ISO's position
ISO claims that the revenues from standards are required to finance the work of the technical working groups producing them, and the overhead costs. It also claims that this financing helps to keep the standards "as neutral as possible", avoiding to rely solely on goodwill of some big corporation.
Analysis of the arguments
There must be some truth in these arguments: ISO is a non-profit organization (as are the national standardization bodies that adhere to ISO), so the prime objective is not to generate profits but to cover costs (and be able to cope with risks).
According to its annual report of 2015, ISO has organized almost 2500 meetings in the year, coordinated the work of 3500 technical bodies, and produced 940 000 pages of documents (translated in several languages). All this clearly ain't for free: either it is to be paid by those benefiting from the standard (us, through the purchase of documents) or it has to be financed via taxes (so in the end, again us, but via the IRS - and then you'd pay also indirectly for a lots of standards you're absolutely not interested in).
We can see in the financial statement that about CHF 2 millions (approximately USD 2 millions) were earned as operating result in 2015. Considering a revenue of 38 millions, we could hence estimate that the prices could be 5% lower. But the sales are not always as many as in 2015 (2014 it was about half of it). So overall it's not that the documents are unduly overcharged.
My opinion
I share your concerns about the hidden costs of expensive standards.
Many people are not fully aware of the standards and produce lower quality. In addition, the standards are often sold with a single user licensed, meaning that a company would have to buy a huge amount to be allowed to distribute the knowledge to all its employees. And $250+ seems expensive compared to a K&R is sold at $50.

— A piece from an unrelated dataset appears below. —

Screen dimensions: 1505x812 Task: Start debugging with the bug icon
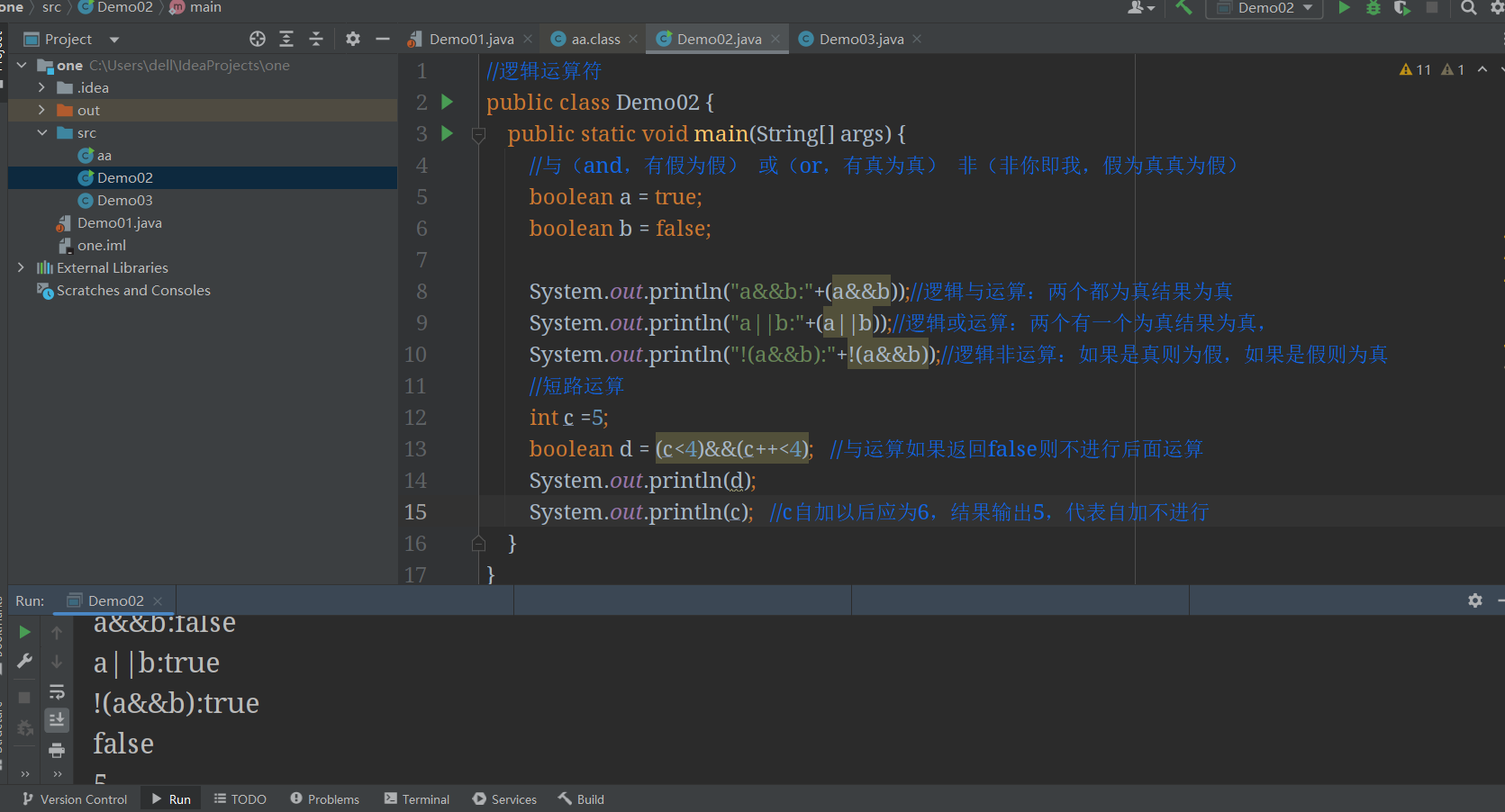[1373, 8]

But on the other side, it should be seen as part of the production costs of good software. If you need to fuel a truck, you buy expensive fuel. So if you need a standard to produce quality products, just buy the standard.
What really upsets me, is that the paper standard (which has to be printed, stored, manipulated and shipped) has the same high cost than the electronic PDF, while the latter has a much lower production cost. I think this should really change, in order to increase efficiency of standard bodies.
The open-std platform
On the first page of the N1570 draft that you provide as link, there is a a clear "(c) ISO/IEC" copyright statement. This certainly explains ISO's claim.
But in the foreword, you can read:
The Working Group responsible for this standard (WG 14) maintains a site on the World Wide Web at http://www.open-std.org/JTC1/SC22/WG14/ containing additional information relevant to this standard such as a Rationale for many of the decisions made during its preparation and a log of Defect Reports and Responses
I'm not a lawyer, and this is only a personal opinion: I think these documents are available for years on this platform (sponsored by a university) despite ISO's claim because it's probably in a grey zone, the discussion about successive revision of wordings in draft standards being part of the rationale conducting to the final standard.